- WHAT TO DO:
Copy all the lines of the data that include the word "agent".

GIVEN ENTRIES Start Marker

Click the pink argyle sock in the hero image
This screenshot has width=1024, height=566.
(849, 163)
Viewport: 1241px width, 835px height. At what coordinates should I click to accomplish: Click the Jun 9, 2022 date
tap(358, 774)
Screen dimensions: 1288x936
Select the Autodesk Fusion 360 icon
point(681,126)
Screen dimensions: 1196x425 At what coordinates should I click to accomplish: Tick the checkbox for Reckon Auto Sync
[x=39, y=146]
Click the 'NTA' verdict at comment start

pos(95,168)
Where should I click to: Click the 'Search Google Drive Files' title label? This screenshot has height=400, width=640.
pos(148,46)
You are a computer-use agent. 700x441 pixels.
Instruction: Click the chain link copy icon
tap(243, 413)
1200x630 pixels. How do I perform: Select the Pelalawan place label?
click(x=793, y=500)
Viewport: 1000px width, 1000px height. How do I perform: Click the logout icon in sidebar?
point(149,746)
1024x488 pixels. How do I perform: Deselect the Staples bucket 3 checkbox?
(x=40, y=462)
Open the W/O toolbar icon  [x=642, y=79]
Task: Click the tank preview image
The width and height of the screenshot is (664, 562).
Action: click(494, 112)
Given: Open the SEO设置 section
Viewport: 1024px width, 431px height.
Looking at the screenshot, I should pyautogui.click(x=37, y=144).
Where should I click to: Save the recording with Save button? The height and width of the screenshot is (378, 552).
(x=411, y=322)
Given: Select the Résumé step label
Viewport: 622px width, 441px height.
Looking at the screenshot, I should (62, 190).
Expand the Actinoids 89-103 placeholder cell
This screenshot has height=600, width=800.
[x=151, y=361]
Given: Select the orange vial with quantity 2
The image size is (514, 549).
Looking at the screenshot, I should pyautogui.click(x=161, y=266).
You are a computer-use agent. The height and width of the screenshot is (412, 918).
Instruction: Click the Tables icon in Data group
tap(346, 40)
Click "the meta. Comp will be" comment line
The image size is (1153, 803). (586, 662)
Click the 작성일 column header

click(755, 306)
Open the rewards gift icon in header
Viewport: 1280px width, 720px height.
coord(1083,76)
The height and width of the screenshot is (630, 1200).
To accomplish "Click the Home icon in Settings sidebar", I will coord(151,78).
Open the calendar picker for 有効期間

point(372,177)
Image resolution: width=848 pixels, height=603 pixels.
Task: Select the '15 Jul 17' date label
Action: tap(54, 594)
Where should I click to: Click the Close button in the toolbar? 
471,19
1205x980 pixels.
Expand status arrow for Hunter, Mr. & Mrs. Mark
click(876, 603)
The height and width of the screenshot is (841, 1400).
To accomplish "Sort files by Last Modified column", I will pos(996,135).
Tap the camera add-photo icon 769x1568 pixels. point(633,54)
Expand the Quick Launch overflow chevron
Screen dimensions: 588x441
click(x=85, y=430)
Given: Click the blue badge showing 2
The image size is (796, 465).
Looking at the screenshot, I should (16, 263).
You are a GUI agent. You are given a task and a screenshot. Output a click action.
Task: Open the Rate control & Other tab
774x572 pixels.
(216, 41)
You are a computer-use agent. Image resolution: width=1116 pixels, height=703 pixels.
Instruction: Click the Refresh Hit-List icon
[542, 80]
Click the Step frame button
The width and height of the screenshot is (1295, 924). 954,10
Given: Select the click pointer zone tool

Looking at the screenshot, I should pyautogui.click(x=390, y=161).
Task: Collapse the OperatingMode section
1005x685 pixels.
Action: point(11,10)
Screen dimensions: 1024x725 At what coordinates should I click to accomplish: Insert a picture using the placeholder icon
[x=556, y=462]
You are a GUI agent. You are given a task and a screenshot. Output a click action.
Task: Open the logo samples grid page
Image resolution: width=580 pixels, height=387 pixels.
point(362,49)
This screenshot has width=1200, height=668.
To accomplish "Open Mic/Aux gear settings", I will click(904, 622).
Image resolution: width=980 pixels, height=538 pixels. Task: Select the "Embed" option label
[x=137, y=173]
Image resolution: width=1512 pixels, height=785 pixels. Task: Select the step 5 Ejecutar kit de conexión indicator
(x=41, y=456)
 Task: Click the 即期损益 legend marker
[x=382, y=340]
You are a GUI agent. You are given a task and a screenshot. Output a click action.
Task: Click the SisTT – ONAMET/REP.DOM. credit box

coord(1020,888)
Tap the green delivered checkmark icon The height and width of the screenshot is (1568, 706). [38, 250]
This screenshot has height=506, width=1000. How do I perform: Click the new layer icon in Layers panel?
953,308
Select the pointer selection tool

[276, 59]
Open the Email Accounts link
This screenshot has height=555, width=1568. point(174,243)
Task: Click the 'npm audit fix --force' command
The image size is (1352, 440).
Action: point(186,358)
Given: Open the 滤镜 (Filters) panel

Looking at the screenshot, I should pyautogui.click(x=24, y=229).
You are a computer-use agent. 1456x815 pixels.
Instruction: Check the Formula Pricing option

GIVEN ENTRIES End Marker

- TASK OUTPUT:
You are a computer-use agent. 700x441 pixels.
You are a computer-use agent. The height and width of the screenshot is (412, 918).
You are a GUI agent. You are given a task and a screenshot. Output a click action.
You are a computer-use agent. Image resolution: width=1116 pixels, height=703 pixels.
You are a GUI agent. You are given a task and a screenshot. Output a click action.
You are a GUI agent. You are given a task and a screenshot. Output a click action.
You are a computer-use agent. 1456x815 pixels.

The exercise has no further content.